Caching with Memcache
Many developers, like those at Snapdeal, start with a relational database and find that performance is insufficient. The pressures of throughput and/or latency force them to use a caching solution like Memcache (aka Memcached) and RAM rather than disk.
For small instances where a single cache can hold enough data, this may prove sufficient. In other cases, a single instance of Memcache is not enough to deal with the volume of traffic, so other strategies are required.
Sharding to Scale
Companies may use sharding inside the application or some other similar technique to make use of more than one Memcache instance to create additional capacity. There are problems with these strategies that get progressively bigger as you try to scale this to many Memcache instances. These include one or more of the following:
- The cache size itself can be problematic. While it is easy to think that the cache will hold the “most valuable data,” this is often very difficult to predict. Choosing a cache too small renders it useless. Some use cases may require caching all the data and using the relational database as a backup. The hardware costs of storing this much data in memory can be very high.
- Sharding becomes increasingly difficult. Making changes to the sharding algorithm as you add nodes is disruptive, invalidating the existing data cache and forcing a rebuild. During this time performance will at best degrade, but may also run into service outages for a time. You may find that some shards have a grossly disproportionate amount of data or traffic, forcing you to spend a lot of time manually tuning these.
- There is no automated fail-over to another cache if a Memcache instance dies. While Memcache is very stable as a product, it is still subject to hardware fault. If a power supply dies, the data it held in its cache will be inaccessible. This will require developers to code their application to either go back to the relational database or simply produce an error.
- There is no persistence and when a Memcache instance dies and all the data in that node goes with it. As a result when a host goes down to due to a hardware fault, the cache on the host must be rebuilt (if possible). This can be a very time consuming process.
- Developers must think about and manage the data between the relational database and Memcache separately. This often results in making multiple reads or writes – one for the cache and one for the relational database. Although caching is not a difficult concept, it can complicate development work.
Shift don’t Shard
Instead of managing a sharding layer (and its many separate shards) with a relational database, customers are now shifting to a single Aerospike cluster and a cache-less architecture. This gives them:
- Automatic and immediate failover when a node fails.
- Replication of data to 2 or more copies. Even if a node fails, the Aerospike cluster will work to maintain the proper number of copies of the data.
- Predictable performance with the same level of latency to any record across the cluster. There is no need to determine the most valuable data, because it is all handled the same way: with very high throughput and low latency.
- Lower cost using SSDs rather than memory. The costs calculated here are for an extended period of time. While the way that some databases use SSDs may lead to SSD hotspots that can erode a disk, Aerospike has its own mechanism for evenly wearing SSDs. Customers have used SSDs on Aerospike in extremely high intensity environments for years with very few failures. In addition, a single server with SSDs can generally handle much greater volumes of data than with RAM. This leads to fewer servers, which lowers costs even more.

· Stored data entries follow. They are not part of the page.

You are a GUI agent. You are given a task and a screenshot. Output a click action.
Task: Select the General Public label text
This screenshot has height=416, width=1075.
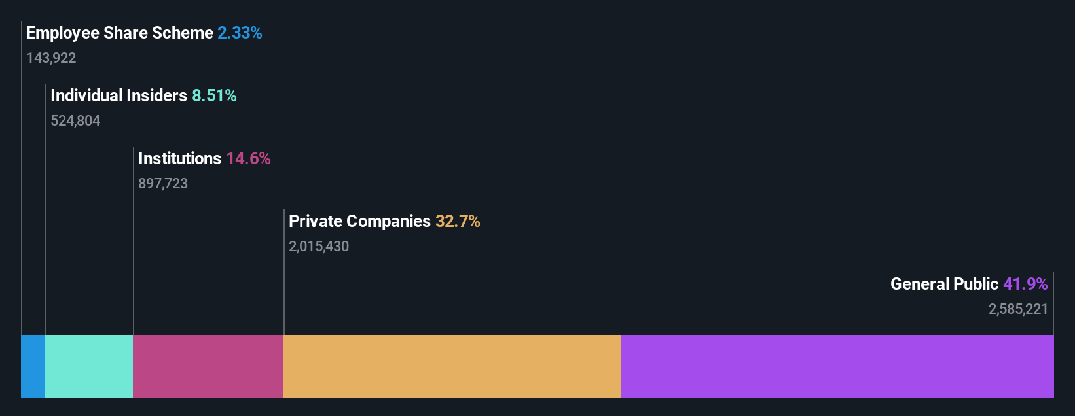tap(944, 284)
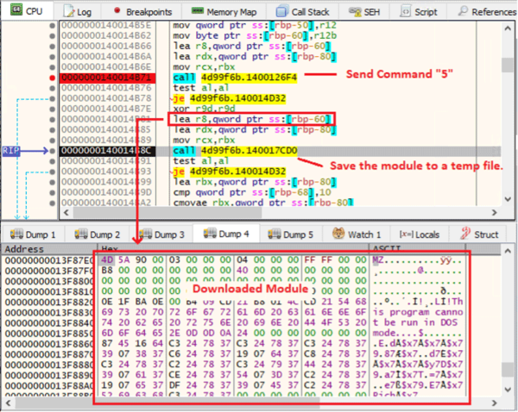Click the Call Stack tab icon
The width and height of the screenshot is (518, 412).
281,11
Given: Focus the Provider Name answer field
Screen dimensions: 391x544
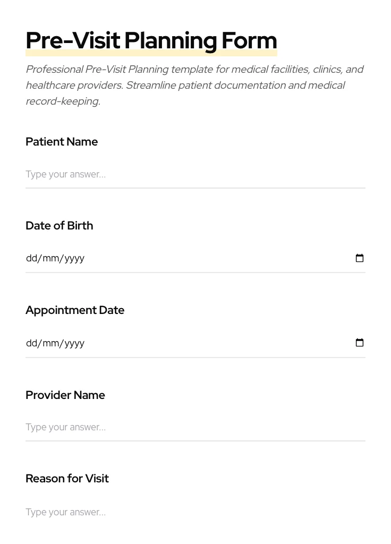Looking at the screenshot, I should (x=195, y=427).
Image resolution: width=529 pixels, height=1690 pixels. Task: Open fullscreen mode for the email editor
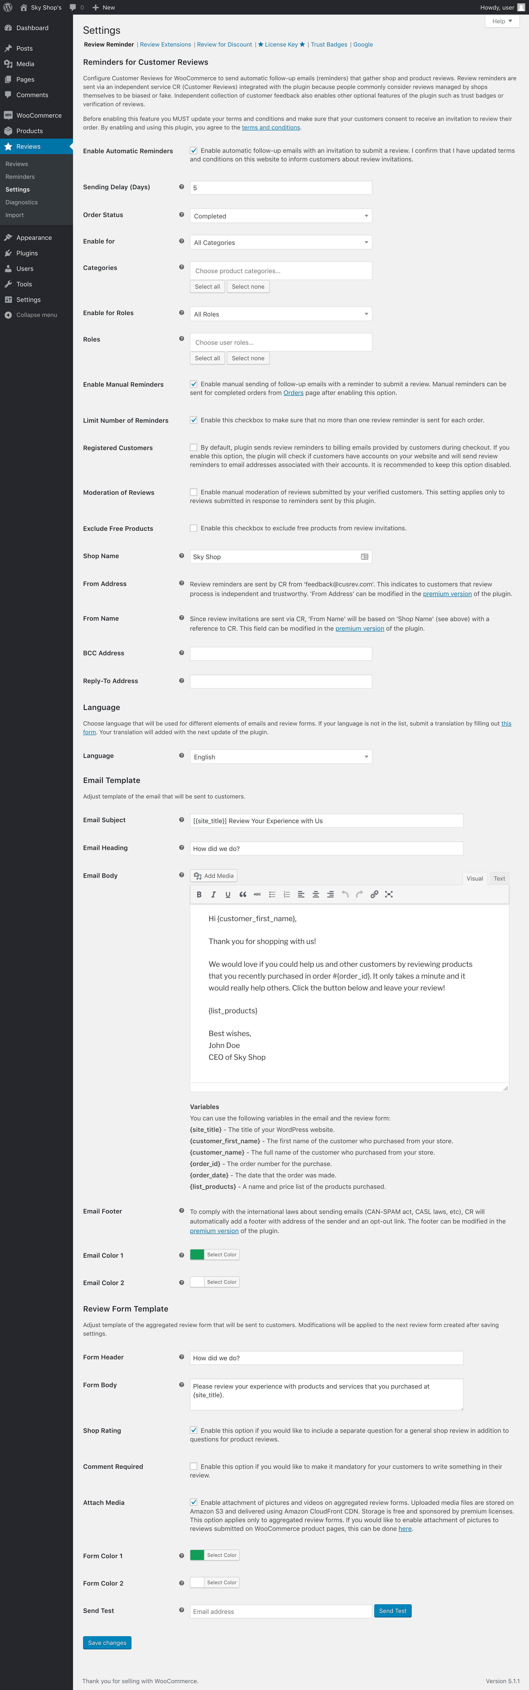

Replace Memcache or replace Memcache and MySQL
One set of customers have been replacing Memcache with Aerospike and keeping their relational database. This gives them:
- Immediate failover in the event of a lost node.
- Persistence of the data on disk.
- Choice of RAM or low-cost SSD to store the data.
Another set of customers replace both Memcache and MySQL. Here the application simply reads and writes all data from an Aerospike cluster. Rather than maintaining separate connections to Memcache and a relational database, applications simply write to an Aerospike cluster. This gives them all the benefits listed above, plus:
- Simpler application development. Developers need to only worry about interfacing with an Aerospike cluster rather than reading and writing from both a cache and a relational database.
- Simpler operations of a single (self-managing) Aerospike cluster as opposed to a relational database and many independent Memcache instances.
Aerospike provides the same performance and latency of Memcache, while being much easier to manage. Read the Snapdeal case study to learn about how they are accelerating their application using Aerospike as a cache. So, shift, don’t shard – it’s a whole lot simpler.